Ambiguity in NLQ annotations

I am looking through the NLQ annotations and it seems that the queries + ground truths can be quite ambiguous.

Such an example can be seen for video id: 3534864b-2289-4aaf-b3ed-10eeeee7acd2, and query: “Where did I put the scooper”.

The ground truth is given to be around 1675s. However, the scooper is seen to be placed onto the tabletop and subsequently on the weighing scale at around timestamp 1785s. There seems to be multiple windows in the clip that can work as appropriate responses to the query. How should one go about resolving these conflicts?

Hello @davidyao99 ,

Thanks for your question. In general, the annotation process had the following

(a) Natural Language Queries are designed to have issued at the end of the clip.
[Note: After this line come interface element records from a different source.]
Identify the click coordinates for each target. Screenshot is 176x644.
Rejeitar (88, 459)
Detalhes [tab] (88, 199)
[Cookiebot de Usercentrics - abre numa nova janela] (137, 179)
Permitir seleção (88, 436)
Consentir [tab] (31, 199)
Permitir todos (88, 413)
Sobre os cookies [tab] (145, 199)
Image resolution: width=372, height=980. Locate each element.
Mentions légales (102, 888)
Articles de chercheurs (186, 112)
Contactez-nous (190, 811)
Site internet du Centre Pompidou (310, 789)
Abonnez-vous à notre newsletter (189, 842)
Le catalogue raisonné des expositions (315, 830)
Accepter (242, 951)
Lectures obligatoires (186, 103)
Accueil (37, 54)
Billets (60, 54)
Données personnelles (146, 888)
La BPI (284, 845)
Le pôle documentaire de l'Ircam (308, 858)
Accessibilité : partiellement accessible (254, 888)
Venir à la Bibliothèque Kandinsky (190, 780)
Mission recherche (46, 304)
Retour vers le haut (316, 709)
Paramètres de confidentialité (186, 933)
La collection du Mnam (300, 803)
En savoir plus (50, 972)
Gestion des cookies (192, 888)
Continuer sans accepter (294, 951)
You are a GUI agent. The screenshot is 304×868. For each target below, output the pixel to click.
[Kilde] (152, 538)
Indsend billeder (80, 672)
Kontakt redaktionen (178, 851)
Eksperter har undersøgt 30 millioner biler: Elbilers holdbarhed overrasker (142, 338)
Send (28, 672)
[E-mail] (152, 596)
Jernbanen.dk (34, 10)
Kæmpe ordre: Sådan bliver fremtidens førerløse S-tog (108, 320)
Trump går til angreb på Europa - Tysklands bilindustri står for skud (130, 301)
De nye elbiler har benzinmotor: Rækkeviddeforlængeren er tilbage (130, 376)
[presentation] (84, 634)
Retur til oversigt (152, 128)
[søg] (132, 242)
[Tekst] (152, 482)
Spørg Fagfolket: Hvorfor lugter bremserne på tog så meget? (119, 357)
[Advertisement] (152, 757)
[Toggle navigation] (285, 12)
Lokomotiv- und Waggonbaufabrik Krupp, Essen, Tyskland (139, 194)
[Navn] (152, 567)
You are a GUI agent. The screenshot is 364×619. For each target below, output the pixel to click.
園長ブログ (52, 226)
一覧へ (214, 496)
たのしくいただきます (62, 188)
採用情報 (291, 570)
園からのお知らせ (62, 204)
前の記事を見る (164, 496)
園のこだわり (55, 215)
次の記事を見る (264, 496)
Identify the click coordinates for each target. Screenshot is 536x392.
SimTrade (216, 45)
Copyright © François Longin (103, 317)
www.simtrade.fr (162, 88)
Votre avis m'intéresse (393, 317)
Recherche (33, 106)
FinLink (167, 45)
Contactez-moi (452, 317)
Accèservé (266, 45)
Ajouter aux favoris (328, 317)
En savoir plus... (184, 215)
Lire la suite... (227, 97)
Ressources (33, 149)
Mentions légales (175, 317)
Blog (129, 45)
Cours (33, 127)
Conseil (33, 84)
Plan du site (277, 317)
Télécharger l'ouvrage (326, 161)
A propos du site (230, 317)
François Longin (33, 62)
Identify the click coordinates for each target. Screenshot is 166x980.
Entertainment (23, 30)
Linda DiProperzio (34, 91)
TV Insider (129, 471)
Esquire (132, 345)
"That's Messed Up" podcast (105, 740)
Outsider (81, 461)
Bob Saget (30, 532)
Therefore, the last meaningful temporal window should be selected for non-specific queries like “Where did I put the scooper?”. This aligns well with downstream use cases where users would want to locate the particular item.

(b) If the queries result in multiple temporal windows that are disjoined, annotators have been instructed to add specificity to eliminate this ambiguity. In the above example, the annotator could have specified, “Where did I put the scooper before weighing the flour?”.
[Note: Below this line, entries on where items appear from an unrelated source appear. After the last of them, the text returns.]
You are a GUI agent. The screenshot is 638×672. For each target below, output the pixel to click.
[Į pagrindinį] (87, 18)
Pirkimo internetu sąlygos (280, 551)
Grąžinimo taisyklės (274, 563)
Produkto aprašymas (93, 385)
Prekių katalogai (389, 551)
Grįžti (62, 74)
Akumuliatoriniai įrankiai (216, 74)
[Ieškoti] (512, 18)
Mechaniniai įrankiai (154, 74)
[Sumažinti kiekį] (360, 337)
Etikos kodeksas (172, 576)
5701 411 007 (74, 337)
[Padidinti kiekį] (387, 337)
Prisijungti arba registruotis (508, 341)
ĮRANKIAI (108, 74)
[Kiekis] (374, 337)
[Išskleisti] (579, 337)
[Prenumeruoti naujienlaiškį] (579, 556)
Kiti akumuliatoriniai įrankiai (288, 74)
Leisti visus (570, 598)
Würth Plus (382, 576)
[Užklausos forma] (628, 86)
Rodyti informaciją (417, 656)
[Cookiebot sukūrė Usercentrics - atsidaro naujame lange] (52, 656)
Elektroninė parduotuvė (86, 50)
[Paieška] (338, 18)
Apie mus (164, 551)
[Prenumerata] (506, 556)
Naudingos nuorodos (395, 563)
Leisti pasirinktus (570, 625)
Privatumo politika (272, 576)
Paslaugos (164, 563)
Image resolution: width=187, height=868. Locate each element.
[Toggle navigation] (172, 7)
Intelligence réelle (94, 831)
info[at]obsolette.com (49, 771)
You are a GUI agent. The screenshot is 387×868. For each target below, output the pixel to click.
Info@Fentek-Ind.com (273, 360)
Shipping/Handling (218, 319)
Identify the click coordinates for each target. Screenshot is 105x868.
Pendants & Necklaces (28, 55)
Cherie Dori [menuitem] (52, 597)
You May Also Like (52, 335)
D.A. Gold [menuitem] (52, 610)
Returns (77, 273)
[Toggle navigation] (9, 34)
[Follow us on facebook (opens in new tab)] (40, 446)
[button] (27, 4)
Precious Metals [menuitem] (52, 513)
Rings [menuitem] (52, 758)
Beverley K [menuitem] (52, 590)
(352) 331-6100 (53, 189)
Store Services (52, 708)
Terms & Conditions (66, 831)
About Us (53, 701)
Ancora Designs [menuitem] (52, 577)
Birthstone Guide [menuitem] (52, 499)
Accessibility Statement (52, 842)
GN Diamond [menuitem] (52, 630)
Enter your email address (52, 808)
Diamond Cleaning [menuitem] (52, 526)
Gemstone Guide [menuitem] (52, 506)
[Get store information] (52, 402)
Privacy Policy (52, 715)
That said, it is possible that a percent (hopefully small) of annotations are noisy due to human error. Do you have an estimate of how often such ambiguous queries occur?
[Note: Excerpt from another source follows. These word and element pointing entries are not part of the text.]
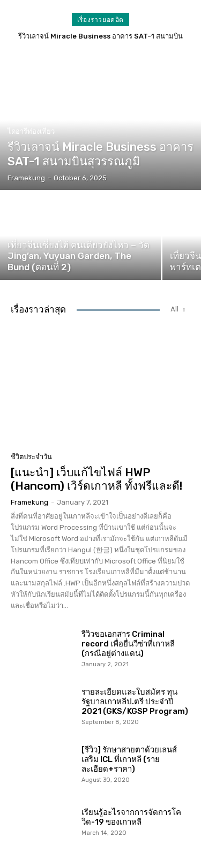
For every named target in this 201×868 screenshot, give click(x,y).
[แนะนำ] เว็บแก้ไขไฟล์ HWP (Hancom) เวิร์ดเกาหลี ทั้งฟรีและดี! (96, 479)
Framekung (29, 502)
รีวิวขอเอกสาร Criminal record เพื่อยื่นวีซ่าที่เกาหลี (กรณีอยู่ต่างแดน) (128, 644)
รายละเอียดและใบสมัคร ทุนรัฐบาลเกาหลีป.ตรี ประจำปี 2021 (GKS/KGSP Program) (135, 702)
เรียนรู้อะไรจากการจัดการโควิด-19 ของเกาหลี (131, 817)
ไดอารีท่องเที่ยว (31, 131)
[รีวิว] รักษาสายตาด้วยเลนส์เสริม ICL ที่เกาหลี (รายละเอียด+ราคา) (129, 759)
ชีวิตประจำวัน (31, 456)
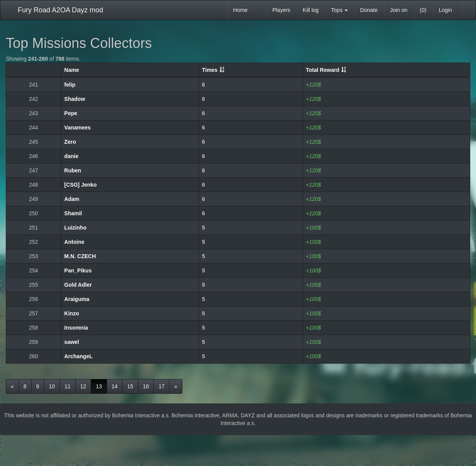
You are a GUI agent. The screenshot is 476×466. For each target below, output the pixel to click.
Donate (369, 10)
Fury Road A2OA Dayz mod (60, 10)
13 (99, 386)
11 (68, 386)
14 (115, 386)
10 (52, 386)
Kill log (311, 10)
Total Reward (323, 70)
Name (71, 70)
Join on (398, 10)
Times (210, 70)
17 (162, 386)
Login (445, 10)
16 (146, 386)
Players (281, 10)
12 (83, 386)
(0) (423, 10)
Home (240, 10)
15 (130, 386)
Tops (339, 10)
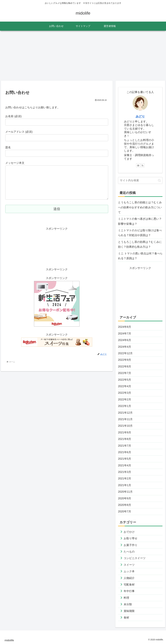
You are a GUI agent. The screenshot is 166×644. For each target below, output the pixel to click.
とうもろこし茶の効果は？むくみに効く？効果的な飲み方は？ (140, 244)
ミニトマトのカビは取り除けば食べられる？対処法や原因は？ (140, 233)
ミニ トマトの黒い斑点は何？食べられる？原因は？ (140, 256)
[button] (159, 180)
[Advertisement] (83, 56)
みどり (140, 116)
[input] (140, 180)
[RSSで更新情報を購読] (143, 165)
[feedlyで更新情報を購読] (138, 165)
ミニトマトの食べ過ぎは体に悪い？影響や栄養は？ (140, 221)
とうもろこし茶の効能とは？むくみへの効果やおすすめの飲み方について (140, 207)
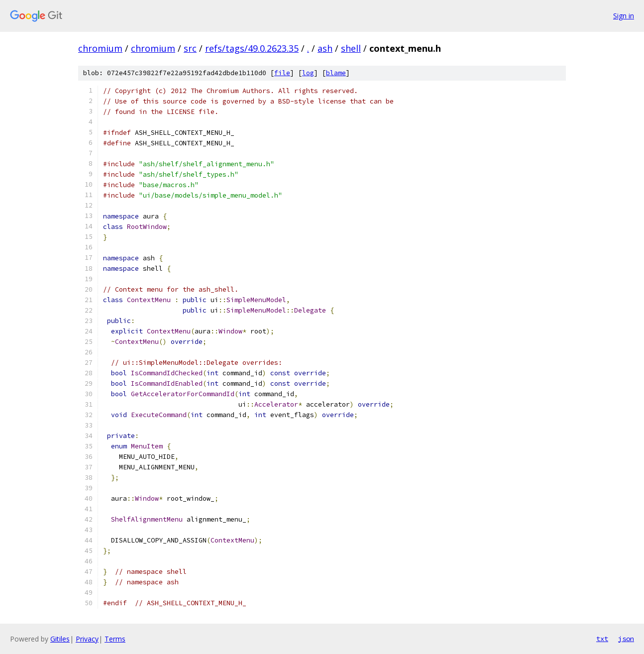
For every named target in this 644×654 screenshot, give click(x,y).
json (626, 639)
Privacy (87, 639)
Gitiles (60, 639)
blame (336, 73)
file (282, 73)
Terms (115, 639)
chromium (100, 48)
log (308, 73)
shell (351, 48)
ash (325, 48)
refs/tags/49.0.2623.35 (252, 48)
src (190, 48)
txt (602, 639)
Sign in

Hope this answers your question more broadly.

Based on looking through a few videos, and looking at only “Where did I put X” prompts, it seems like ambiguous queries like this occur around 10% of the time. This might also be due to the sometimes slightly vague nature of the prompt.

Additionally, I realize that there are also issues with the template labelling of the annotations. For example, “Where did I put X” might be labelled by another template. This happens perhaps < 5% of the time, so its not a big issue.